AIM:
Revise the data below by replacing each "Instruction" with "Task" and leaving everything else unchanged. Omit the pictures from your answer.

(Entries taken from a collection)
• • •

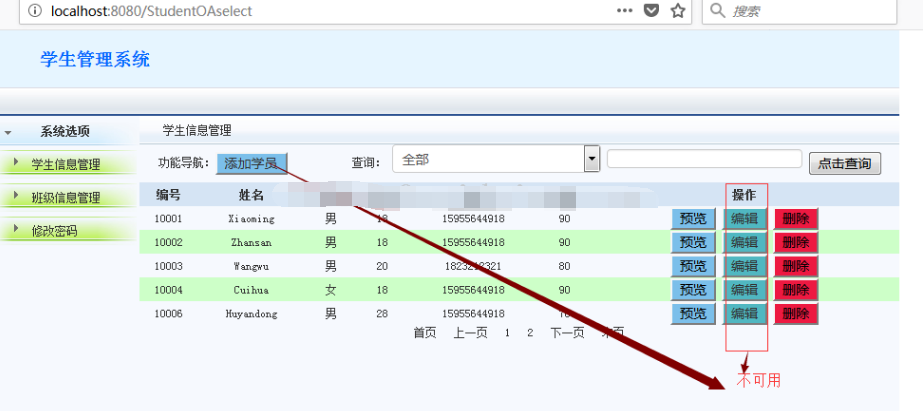Delete student Wangwu with 删除
This screenshot has width=923, height=411.
pyautogui.click(x=796, y=266)
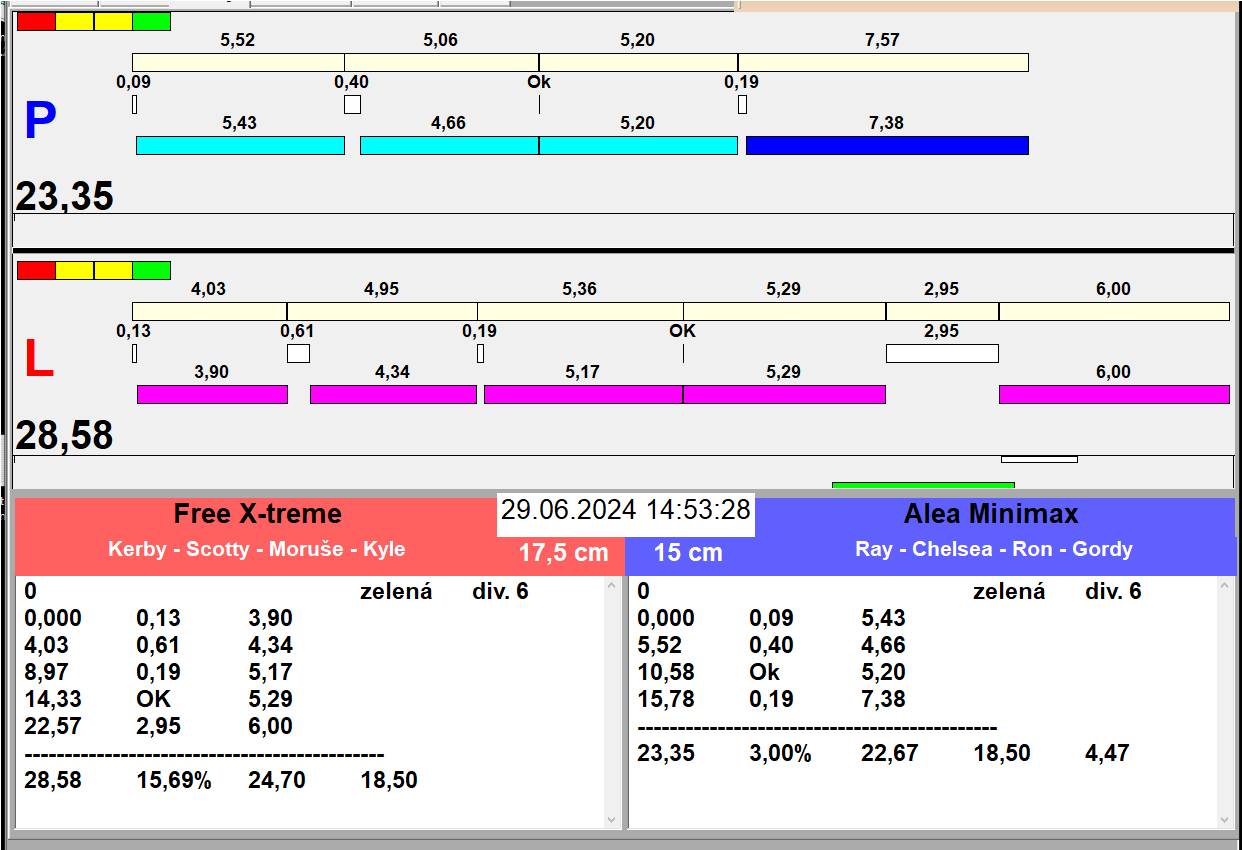Select the cyan 5,43 run bar
1242x850 pixels.
click(240, 146)
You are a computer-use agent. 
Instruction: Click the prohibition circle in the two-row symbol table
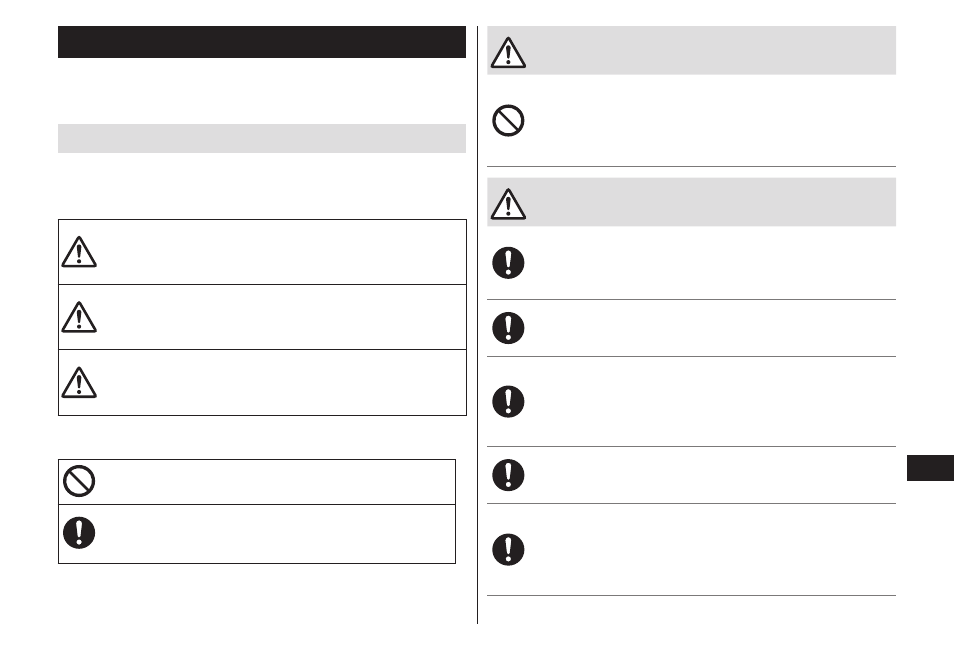tap(79, 481)
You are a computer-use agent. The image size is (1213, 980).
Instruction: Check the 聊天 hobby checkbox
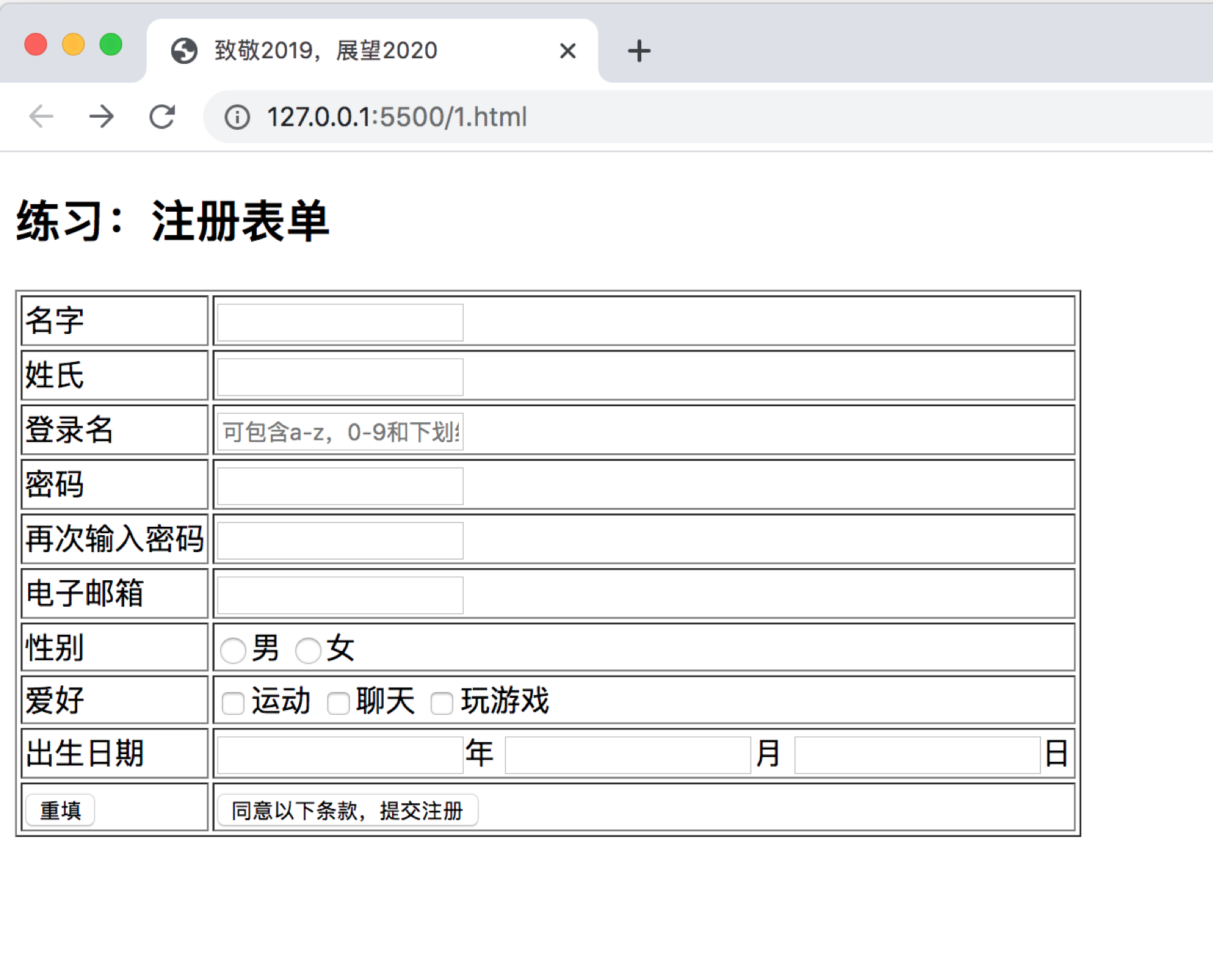(x=337, y=703)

• • •

EXERCISE OUTPUT:
Delete student Wangwu with 删除
This screenshot has width=923, height=411.
pyautogui.click(x=796, y=266)
Select the cyan 5,43 run bar
1242x850 pixels.
click(240, 146)
You are a computer-use agent. 
Task: Click the prohibition circle in the two-row symbol table
tap(79, 481)
You are a computer-use agent. The image size is (1213, 980).
Task: Check the 聊天 hobby checkbox
(x=337, y=703)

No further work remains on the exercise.